Macbeth stared at the door and felt his mouth go dry. Locked in. He imagined he could hear the bomb ticking behind him now. There was no other way out – exits were one of the things he always checked when he examined drawings of buildings. Outside the windows the smooth wall dropped twenty floors to the tarmac.
Locked in. Trapped. Hecate’s trap. His own trap.

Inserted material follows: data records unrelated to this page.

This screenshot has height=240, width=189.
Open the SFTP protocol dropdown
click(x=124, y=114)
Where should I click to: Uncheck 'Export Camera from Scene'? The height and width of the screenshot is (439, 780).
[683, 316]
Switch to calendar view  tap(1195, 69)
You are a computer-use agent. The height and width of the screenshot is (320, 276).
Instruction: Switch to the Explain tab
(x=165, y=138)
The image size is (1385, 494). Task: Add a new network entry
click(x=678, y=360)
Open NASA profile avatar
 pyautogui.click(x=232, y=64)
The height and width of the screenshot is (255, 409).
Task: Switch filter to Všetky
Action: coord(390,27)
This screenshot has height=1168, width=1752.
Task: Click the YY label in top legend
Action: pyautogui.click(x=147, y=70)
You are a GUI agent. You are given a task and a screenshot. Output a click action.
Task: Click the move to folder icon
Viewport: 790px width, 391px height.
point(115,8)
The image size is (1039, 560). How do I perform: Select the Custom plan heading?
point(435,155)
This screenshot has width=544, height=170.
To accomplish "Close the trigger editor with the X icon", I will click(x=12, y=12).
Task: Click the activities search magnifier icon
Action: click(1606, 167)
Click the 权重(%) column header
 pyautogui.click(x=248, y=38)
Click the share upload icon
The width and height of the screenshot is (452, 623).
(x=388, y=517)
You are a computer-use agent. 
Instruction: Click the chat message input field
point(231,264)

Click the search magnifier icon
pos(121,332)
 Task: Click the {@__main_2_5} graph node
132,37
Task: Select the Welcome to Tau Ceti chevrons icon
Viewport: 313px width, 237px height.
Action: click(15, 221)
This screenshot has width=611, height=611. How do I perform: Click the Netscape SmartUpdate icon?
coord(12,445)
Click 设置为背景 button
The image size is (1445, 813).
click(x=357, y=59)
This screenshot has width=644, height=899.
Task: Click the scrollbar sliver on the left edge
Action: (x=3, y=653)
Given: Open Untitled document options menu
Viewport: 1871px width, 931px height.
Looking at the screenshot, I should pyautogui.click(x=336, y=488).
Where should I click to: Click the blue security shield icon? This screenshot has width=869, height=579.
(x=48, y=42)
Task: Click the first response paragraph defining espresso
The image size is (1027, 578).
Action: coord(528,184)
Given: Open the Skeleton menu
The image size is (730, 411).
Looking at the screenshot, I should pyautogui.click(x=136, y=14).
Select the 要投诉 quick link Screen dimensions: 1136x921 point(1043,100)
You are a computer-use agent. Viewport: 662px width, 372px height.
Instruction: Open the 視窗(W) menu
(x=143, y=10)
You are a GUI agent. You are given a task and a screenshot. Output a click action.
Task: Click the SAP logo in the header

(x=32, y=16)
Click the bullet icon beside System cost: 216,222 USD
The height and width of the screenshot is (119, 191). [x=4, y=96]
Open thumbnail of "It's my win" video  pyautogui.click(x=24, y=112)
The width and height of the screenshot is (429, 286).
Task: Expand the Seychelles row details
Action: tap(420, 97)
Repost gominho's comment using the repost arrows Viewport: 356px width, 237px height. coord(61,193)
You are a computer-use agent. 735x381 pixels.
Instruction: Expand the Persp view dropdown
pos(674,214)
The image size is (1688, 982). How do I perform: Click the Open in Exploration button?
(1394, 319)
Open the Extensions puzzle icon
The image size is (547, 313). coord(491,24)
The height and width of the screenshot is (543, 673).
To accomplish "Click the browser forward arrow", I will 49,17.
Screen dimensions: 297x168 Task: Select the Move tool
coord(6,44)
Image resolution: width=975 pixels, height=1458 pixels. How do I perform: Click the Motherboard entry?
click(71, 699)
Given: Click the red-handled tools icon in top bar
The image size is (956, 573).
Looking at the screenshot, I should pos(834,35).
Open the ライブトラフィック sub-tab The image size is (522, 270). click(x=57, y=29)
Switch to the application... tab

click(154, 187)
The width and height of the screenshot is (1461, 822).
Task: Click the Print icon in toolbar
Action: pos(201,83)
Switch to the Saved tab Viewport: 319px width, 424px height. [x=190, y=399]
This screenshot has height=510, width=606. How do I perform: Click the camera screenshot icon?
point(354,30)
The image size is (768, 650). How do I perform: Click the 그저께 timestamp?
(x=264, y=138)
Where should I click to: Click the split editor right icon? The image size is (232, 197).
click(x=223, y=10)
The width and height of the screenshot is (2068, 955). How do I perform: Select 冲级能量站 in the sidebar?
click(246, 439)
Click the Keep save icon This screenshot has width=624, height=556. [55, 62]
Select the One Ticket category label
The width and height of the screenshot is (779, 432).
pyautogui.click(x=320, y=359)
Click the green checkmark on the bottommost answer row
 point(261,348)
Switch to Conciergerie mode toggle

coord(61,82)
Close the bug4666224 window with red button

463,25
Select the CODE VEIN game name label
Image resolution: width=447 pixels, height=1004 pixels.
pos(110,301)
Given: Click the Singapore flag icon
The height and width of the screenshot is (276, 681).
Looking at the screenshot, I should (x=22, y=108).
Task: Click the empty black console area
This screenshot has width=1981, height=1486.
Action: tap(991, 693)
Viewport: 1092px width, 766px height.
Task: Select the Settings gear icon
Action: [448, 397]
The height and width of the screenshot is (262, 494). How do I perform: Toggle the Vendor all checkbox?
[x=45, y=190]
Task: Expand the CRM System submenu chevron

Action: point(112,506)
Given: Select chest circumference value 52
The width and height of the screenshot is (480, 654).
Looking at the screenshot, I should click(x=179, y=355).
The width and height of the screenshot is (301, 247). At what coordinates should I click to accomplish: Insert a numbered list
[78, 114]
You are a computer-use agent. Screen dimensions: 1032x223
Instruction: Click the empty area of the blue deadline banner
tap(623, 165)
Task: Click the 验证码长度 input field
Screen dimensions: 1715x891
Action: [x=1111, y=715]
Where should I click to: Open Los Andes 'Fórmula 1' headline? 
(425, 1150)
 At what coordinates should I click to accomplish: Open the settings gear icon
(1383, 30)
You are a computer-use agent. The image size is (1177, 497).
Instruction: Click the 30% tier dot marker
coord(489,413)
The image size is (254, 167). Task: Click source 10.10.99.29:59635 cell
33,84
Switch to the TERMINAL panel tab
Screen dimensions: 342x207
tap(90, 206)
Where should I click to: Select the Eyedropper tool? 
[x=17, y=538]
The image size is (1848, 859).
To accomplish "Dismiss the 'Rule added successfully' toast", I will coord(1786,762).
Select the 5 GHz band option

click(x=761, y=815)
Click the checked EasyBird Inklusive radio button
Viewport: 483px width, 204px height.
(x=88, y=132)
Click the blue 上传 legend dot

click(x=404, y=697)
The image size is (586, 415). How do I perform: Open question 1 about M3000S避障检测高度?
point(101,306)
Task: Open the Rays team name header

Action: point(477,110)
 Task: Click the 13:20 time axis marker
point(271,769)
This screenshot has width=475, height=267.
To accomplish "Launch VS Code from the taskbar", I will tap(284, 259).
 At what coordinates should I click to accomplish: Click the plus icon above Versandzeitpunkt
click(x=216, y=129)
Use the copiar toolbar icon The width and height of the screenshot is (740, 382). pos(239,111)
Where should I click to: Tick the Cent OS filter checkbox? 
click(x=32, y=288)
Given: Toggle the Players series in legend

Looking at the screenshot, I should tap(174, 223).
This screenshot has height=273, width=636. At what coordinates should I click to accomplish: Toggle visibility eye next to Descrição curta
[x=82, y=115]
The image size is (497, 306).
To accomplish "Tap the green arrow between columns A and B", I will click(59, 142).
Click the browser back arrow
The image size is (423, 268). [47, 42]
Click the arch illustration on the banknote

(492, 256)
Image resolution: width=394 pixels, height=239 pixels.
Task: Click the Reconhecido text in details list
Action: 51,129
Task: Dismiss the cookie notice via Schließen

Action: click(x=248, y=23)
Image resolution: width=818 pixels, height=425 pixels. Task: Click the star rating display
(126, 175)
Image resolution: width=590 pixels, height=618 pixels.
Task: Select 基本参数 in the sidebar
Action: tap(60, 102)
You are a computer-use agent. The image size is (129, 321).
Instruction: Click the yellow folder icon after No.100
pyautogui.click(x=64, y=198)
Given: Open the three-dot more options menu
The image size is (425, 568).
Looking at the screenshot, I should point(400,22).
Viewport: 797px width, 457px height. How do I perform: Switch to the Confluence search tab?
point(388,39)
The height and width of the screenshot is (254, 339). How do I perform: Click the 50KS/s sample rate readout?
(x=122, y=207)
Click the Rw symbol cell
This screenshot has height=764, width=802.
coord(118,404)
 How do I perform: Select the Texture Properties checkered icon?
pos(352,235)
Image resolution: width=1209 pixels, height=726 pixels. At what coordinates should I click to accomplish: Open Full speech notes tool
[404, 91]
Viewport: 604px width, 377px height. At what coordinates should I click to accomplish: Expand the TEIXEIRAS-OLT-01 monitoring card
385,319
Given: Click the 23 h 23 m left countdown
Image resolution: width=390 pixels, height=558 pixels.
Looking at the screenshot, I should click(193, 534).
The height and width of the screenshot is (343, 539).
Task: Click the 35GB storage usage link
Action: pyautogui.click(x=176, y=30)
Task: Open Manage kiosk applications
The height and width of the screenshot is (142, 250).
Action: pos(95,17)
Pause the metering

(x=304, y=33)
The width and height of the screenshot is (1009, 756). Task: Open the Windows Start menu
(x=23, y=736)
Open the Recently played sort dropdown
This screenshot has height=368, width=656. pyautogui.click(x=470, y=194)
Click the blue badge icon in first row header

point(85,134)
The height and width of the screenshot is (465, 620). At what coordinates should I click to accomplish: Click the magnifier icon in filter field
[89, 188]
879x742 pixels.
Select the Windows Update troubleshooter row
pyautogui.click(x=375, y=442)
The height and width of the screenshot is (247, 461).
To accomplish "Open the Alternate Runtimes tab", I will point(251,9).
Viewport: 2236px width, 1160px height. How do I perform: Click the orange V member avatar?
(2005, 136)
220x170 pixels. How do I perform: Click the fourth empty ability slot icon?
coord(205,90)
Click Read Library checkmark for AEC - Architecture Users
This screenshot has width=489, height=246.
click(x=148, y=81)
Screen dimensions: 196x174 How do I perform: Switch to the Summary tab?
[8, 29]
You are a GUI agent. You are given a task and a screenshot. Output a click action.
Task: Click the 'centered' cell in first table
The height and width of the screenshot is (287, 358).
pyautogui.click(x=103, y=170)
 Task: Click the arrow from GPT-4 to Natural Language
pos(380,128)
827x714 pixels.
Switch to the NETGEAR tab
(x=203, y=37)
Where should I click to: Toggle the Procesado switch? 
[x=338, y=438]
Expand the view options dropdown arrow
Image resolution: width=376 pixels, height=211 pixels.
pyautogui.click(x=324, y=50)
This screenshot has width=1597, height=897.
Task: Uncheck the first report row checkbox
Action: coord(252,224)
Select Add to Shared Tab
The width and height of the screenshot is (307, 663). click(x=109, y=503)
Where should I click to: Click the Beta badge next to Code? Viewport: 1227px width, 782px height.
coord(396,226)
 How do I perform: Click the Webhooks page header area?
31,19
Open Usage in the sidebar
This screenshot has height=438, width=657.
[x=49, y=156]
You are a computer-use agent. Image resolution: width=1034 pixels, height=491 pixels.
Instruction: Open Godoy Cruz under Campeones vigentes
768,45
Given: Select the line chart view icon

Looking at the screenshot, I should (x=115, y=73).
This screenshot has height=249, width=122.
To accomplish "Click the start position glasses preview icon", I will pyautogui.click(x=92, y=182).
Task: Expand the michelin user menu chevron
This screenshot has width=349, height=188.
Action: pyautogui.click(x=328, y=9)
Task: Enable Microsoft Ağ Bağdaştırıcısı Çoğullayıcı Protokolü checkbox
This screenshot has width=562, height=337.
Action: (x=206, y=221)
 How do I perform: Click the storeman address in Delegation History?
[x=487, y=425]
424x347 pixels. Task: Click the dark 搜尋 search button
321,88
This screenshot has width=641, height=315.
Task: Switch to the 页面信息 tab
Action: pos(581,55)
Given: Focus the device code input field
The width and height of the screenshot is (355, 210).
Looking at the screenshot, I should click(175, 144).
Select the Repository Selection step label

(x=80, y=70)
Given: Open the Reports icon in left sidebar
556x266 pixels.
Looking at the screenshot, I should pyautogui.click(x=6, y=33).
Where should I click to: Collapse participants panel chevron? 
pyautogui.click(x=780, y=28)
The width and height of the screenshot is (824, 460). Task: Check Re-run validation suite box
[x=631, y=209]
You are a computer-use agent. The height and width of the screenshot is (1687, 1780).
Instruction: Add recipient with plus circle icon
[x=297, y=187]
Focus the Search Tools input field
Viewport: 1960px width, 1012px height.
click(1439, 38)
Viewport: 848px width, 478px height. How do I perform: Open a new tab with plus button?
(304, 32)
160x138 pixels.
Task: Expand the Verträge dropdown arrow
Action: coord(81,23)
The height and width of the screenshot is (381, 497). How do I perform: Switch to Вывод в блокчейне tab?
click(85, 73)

He breathed through his mouth and tried to shut out the mounting panic.
His eyes swept the room. There was nowhere to hide, the bomb was too powerful. His eyes fell on the door again. On the thumb turn lock under the handle.
The thumb turn. He let his breath out in a long, relieved hiss. Shit, what was wrong with him? He laughed. A hotel door is supposed to lock when it closes. He lived in a hotel himself, for Christ’s sake. All you had to do was turn the lock to open the door.